# 데이터 준비 및 공통 함수

In [7]:
import numpy as np
from sklearn.model_selection import cross_val_score
from bayes_opt import BayesianOptimization
import xgboost as xgb
import lightgbm as lgb
from lightgbm import LGBMRegressor
from catboost import CatBoostRegressor
from dataloader.dataloader import data_loader
from utils.data_split import data_split
import yaml
import re

dataset_name = "pure"
train_df, _, _, _, target_column = data_loader(dataset_name)
X_train, X_valid, y_train, y_valid = data_split("time", train_df, target_column)

def update_yaml(file_path, new_params, param_key='reg_params'):
    with open(file_path, 'r') as f:
        params = yaml.safe_load(f)
    
    params[param_key].update(new_params)
    
    with open(file_path, 'w') as f:
        yaml.dump(params, f)

#  XGBoost 최적화

In [3]:
def xgb_evaluate(max_depth, learning_rate, n_estimators, colsample_bytree):
    params = {
        'max_depth': int(max_depth),
        'learning_rate': learning_rate,
        'n_estimators': int(n_estimators),
        'colsample_bytree': colsample_bytree,
        'device': 'cuda'
    }
    model = xgb.XGBRegressor(**params)
    return cross_val_score(model, X_train, y_train, scoring='neg_mean_squared_error', cv=3).mean()
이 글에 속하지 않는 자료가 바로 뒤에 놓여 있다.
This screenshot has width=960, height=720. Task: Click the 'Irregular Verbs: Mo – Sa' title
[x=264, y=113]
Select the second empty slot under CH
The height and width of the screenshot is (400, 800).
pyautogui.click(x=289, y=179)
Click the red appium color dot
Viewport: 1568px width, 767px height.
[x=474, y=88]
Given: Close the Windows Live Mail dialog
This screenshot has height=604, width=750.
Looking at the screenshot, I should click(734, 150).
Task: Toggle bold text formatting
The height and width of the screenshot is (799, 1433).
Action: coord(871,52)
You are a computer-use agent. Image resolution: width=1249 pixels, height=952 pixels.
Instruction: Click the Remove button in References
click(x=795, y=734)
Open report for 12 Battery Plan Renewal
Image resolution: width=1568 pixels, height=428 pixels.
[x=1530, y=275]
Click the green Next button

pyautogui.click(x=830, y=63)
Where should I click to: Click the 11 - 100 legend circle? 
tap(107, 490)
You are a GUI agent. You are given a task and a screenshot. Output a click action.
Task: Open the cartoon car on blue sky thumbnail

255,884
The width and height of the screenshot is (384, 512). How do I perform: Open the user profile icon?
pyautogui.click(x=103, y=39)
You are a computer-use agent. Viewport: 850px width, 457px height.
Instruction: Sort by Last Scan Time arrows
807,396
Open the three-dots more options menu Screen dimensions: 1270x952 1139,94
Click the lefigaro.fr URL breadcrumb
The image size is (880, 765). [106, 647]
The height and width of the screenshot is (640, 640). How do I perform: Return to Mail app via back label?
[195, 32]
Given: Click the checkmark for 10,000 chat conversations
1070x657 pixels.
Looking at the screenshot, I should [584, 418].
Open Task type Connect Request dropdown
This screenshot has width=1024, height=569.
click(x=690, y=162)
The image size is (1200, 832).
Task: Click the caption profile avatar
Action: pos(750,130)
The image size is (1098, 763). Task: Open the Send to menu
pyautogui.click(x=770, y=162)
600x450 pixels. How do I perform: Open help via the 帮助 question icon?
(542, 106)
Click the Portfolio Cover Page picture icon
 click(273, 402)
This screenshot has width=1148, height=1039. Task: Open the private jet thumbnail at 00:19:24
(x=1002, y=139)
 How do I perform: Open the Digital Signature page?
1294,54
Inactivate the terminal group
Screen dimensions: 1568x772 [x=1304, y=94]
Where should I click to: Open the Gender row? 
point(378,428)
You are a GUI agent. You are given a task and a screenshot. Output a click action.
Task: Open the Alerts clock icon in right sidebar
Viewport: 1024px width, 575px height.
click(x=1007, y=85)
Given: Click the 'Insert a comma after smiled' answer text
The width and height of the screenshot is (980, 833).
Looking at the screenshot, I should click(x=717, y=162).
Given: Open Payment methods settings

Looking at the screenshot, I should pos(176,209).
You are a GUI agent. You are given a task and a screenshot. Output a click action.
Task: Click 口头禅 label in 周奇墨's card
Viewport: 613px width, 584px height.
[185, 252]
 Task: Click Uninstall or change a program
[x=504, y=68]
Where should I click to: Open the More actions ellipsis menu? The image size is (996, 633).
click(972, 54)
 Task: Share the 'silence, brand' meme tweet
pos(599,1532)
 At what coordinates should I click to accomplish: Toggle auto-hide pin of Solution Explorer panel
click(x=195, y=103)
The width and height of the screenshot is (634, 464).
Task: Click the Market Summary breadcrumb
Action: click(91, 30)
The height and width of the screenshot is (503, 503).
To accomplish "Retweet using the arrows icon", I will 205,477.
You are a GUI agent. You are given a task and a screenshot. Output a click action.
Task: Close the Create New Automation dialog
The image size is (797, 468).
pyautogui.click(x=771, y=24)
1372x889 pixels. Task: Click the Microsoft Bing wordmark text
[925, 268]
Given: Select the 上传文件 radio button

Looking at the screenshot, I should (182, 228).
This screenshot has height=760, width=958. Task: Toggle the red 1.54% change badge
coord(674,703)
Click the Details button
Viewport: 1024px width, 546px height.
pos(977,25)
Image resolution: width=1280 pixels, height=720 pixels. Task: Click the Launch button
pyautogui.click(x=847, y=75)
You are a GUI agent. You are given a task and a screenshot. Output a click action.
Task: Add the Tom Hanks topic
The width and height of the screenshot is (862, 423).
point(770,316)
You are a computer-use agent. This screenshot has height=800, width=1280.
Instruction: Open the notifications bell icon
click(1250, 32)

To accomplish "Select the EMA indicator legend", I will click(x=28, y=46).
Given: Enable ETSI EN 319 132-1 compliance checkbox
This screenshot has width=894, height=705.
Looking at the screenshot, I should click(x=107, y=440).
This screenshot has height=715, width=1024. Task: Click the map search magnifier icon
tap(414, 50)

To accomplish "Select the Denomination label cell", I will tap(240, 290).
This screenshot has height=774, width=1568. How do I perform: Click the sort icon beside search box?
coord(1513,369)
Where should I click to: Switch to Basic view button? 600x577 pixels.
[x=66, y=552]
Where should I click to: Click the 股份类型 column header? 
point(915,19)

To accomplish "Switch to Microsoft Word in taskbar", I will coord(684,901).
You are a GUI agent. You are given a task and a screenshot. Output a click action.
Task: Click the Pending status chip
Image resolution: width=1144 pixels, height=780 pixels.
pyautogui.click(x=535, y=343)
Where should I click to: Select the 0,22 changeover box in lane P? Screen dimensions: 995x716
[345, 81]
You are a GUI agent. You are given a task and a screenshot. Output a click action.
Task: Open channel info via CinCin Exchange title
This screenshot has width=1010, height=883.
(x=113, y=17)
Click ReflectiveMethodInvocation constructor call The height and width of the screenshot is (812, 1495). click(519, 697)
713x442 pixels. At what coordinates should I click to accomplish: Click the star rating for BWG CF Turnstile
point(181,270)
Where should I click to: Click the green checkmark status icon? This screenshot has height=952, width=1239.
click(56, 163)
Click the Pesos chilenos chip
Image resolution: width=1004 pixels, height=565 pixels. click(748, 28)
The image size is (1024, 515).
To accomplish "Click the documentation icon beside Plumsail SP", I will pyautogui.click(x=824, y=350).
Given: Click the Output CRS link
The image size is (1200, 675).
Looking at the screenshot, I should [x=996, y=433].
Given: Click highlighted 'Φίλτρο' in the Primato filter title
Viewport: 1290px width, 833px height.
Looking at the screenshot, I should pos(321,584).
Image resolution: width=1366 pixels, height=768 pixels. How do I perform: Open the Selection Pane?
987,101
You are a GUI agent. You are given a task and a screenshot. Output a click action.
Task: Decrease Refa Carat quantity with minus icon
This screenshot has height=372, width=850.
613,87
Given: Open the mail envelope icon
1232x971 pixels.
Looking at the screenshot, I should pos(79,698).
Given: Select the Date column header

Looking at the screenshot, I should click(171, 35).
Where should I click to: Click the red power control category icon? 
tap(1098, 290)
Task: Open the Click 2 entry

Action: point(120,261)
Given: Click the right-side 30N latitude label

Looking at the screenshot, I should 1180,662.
xgb_bo = BayesianOptimization(
    xgb_evaluate,
    {
        'max_depth': (3, 10),
        'learning_rate': (0.01, 0.3),
        'n_estimators': (50, 500),
        'colsample_bytree': (0.3, 1.0)
    }
)
xgb_bo.maximize(n_iter=50, init_points=5)

# 파라미터 업데이트
best_xgb_params = {
    'max_depth': int(xgb_bo.max['params']['max_depth']),
    'learning_rate': float(xgb_bo.max['params']['learning_rate']),
    'n_estimators': int(xgb_bo.max['params']['n_estimators']),
    'colsample_bytree': float(xgb_bo.max['params']['colsample_bytree'])
}

# YAML 파일 읽기
with open('models/params/xgb_param.yaml', 'r') as f:
    yaml_content = f.read()

# 최적화된 파라미터 업데이트
for param, value in best_xgb_params.items():
    pattern = rf"{param}:.*"
    replacement = f"{param}: {value}"
    yaml_content = re.sub(pattern, replacement, yaml_content)

# 업데이트된 내용을 YAML 파일에 쓰기
with open('models/params/xgb_param.yaml', 'w') as f:
    f.write(yaml_content)

print("XGBoost best parameters:", best_xgb_params)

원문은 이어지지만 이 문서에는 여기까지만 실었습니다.